Paris is Burning

Divulgação Paris is Burning

Shade! Strike a pose! Category is…Xtravaganza! Apesar de populares em tempos de RuPaul’s Drag Race, Academia de Drags e outros reality shows que evidenciam o universo drag no século XXI, todos esses termos do pajubá (linguagem popular da comunidade LGBT) são referências ao documentário Paris is Burning (Estados Unidos, 1990), que será exibido pelo Sesc Pompeia no final deste mês (dias 29 e 30 de setembro e 1º de outubro).
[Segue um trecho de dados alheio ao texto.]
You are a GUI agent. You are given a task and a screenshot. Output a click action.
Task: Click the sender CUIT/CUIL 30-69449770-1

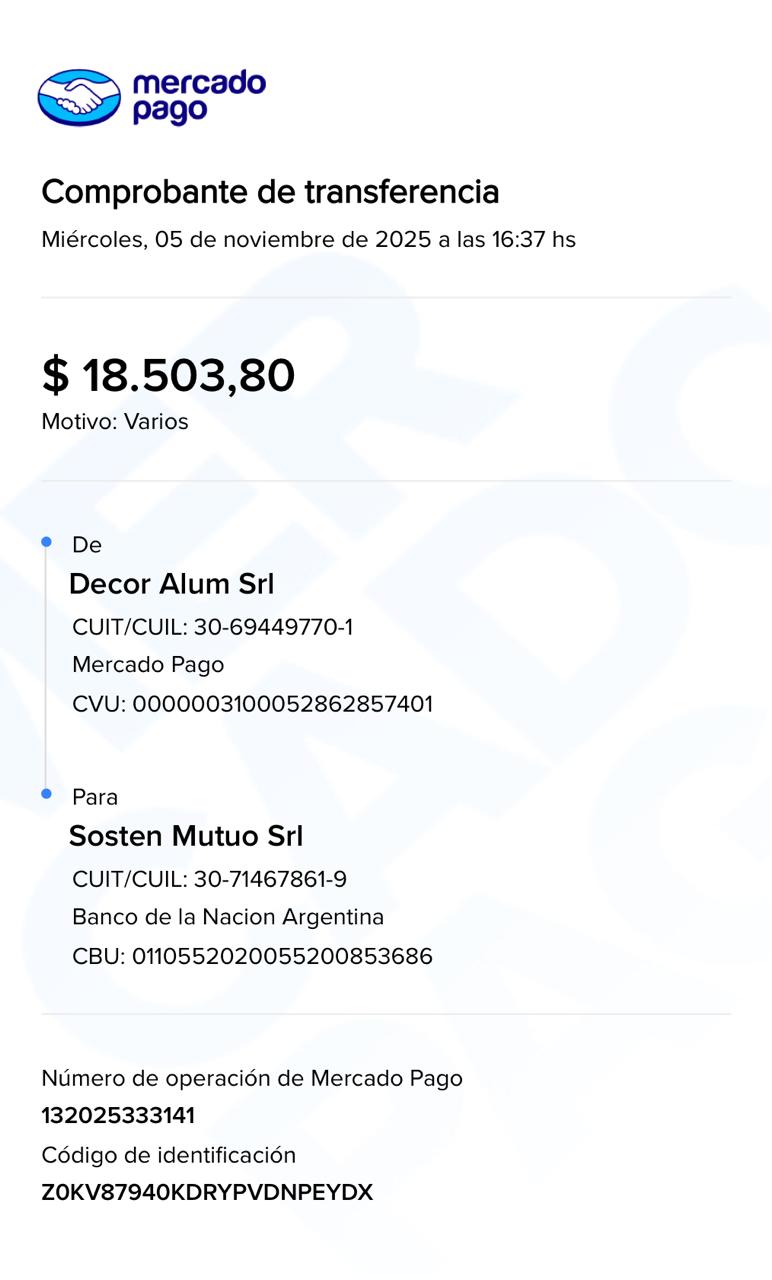tap(212, 627)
A programação faz parte da quinta edição do projeto Cinema Falado, abrigado pela unidade desde julho do ano passado, que consiste em trazer, por meio de experimentos cênicos, minicursos e bate-papos, uma investigação do papel da fala (ou da falta dela) no cinema e sua função na contextualização de um enredo fílmico.

Desta vez, o experimento cênico ‘Paris is Burning ao vivo’ propõe um duelo entre as personagens documentadas pelo filme e um grupo que traz performers LGBTs e drag queens da cidade de São Paulo, por meio de disputas de desfile, voguing e lipsync, por exemplo. Considerado um marco na filmografia da cultura LGBT, ‘Paris is Burning’ abre discussões sobre temas raciais, étnicos e de classe, além de sexualidade.

Ainda investigando a linguagem e as temáticas queer no cinema, o Sesc recebe o bate-papo ‘O Discurso Queer no Cinema Brasileiro’ (30/9), com Cláudia Priscilla, Lufe Steffen e Mariana Baltar, que traz um diálogo sobre as diferentes formas e caminhos do discurso e posicionamento político sobre identidades sexuais, temática queer e sexualidade no cinema nacional; e o minicurso “Personagem Homossexual, Transexual e Queer no Cinema Brasileiro’ (3/10 a 6/10), ministrado pelo pesquisador e crítico Mateus Nagime. Ele também faz a mediação do bate-papo.